While rapid antigen tests used repeatedly in the same population can be used for screening, RT-PCR tests are designed for use with symptomatic people and so need not be low-cost but require high analytic sensitivity to return a definitive clinical diagnosis given a single opportunity to test.
With novel coronavirus cases accelerating or plateauing across the world, the focus should shift from using a test that has high sensitivity to pick even small amounts of the virus, such as the molecular test (RT-PCR), to rapid antigen tests which can detect infections, a Perspective piece published in The New England Journal of Medicine says. This message has been misconstrued on social media without understanding the context in which the researchers from Harvard T.H. Chan School of Public Health, Boston and the University of Colorado, Boulder have advocated this shift.
In the Perspective piece published in NEJM, the researchers have focussed on which test to be used as a screening tool in a community or the entire population in the U.S. to quickly identify infected people, including those who are asymptomatic, and isolate such people so as to quickly cut the transmission chain. Rapid antigen tests are not only quick (can return results in 15-30 minutes compared with 24-48 hours for RT-PCR) but are cheap and do not rely on laboratory and expensive equipment to carry out testing.
But rapid antigen tests have low sensitivity and therefore produce false negative results half the time. It is for this reason that rapid antigen test should be used repeatedly in the same population as part of an overall testing strategy. Frequent testing thus makes up for poor sensitivity. Based on modelling, Daniel Larremore, an applied mathematician at the University of Colorado, Boulder and his colleagues found that testing people every three days ad isolating those who test positive could prevent 88% of virus spread.
No State in India has so far been screening whole communities or populations with either rapid antigen tests or RT-PCR to diagnose those who have been infected. Instead, States follow syndromic surveillance where testing is carried out on people who exhibit fever or any of the other COVID-19 symptoms. Instead of asking States to repeat the tests in those who have a negative result with a rapid antigen test, even in its June 23 advisory, ICMR has asked States to validate all negative results from rapid antigen tests with a RT-PCR.

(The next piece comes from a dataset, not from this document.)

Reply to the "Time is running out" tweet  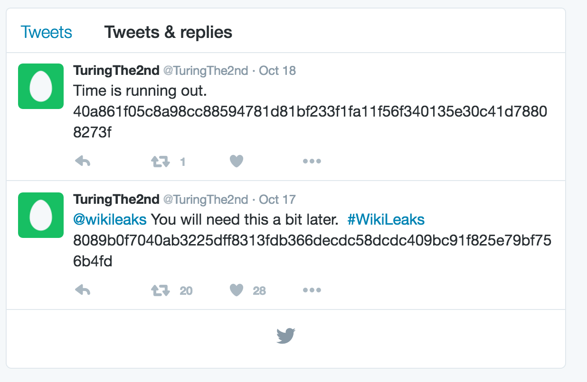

The NEJM authors too make a distinction between tests used on people showing symptoms and for screening a population, and bats for RT-PCR for clinical tests. “Clinical tests are designed for use with symptomatic people, do not need to be low-cost, and require high analytic sensitivity to return a definitive clinical diagnosis given a single opportunity to test,” they write.
Using RT-PCR to screen a community or population has several problems. RT-PCT test is expensive compared with a rapid antigen test making repeated testing on the same individual every few days even more expensive, takes at least one-two days to test and a couple of days to inform the individuals of the test result. The slow turnaround time would mean that infected individuals will come in contact with others and spread the virus even while waiting for the test result. Also, it may pick people who have been infected but are no longer infectious. This might be a problem when such people have to be isolated even when they no longer spread the virus.